Source records
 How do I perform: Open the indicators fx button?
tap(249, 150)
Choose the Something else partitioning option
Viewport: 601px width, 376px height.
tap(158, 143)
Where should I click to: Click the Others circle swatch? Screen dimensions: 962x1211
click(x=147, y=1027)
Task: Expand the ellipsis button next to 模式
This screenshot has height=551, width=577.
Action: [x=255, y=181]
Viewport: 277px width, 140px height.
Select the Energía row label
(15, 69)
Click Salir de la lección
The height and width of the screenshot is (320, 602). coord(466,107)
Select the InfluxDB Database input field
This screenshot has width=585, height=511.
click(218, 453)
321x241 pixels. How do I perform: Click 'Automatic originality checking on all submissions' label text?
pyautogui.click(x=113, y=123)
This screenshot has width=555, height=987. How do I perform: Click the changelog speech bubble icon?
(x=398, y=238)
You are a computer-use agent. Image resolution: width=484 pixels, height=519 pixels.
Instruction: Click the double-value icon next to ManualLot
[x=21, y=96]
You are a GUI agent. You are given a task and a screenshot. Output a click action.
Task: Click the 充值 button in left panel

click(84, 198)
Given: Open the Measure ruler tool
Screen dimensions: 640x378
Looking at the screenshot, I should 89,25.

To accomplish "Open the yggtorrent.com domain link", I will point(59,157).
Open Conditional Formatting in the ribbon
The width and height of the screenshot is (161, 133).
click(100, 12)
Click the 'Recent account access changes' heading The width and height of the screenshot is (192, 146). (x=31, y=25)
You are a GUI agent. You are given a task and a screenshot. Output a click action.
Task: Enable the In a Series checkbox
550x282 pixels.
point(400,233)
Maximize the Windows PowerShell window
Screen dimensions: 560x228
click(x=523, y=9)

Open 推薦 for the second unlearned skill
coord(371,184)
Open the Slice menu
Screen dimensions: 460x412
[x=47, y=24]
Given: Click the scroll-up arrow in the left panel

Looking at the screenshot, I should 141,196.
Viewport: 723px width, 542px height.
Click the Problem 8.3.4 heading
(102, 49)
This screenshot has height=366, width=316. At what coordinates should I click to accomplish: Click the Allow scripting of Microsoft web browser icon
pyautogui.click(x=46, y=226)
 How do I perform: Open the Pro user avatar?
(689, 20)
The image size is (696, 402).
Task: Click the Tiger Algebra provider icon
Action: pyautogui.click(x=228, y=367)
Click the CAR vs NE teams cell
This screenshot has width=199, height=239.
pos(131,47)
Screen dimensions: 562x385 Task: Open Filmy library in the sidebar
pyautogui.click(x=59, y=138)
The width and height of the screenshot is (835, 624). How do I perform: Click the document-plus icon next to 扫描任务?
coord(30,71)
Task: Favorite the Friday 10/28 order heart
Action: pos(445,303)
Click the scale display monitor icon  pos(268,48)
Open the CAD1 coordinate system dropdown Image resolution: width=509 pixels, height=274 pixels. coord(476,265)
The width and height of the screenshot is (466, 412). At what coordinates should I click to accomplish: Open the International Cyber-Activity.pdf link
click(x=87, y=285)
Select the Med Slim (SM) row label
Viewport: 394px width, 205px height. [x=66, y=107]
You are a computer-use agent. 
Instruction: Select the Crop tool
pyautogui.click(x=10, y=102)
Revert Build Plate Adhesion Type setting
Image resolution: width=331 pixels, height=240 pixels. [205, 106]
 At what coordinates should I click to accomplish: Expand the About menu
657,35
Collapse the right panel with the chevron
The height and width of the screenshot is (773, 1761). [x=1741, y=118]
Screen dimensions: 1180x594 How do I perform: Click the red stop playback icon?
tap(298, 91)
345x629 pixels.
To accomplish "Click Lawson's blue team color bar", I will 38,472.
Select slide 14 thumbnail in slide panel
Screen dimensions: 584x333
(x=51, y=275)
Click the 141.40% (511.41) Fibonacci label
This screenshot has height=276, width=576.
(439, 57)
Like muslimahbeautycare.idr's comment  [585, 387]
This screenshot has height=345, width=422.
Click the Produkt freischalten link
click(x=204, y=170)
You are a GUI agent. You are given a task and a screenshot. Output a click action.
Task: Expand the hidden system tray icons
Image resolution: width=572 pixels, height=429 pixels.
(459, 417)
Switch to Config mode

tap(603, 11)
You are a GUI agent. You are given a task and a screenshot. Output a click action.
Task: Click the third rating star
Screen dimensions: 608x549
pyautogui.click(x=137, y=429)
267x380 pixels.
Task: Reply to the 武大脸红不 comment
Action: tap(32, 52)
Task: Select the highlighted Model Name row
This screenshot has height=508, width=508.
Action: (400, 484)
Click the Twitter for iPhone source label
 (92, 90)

Exercise goal
Every line in the records above that contains the word "computer" is to be copied out.

Written solution
You are a computer-use agent. Image resolution: width=484 pixels, height=519 pixels.
You are a computer-use agent. 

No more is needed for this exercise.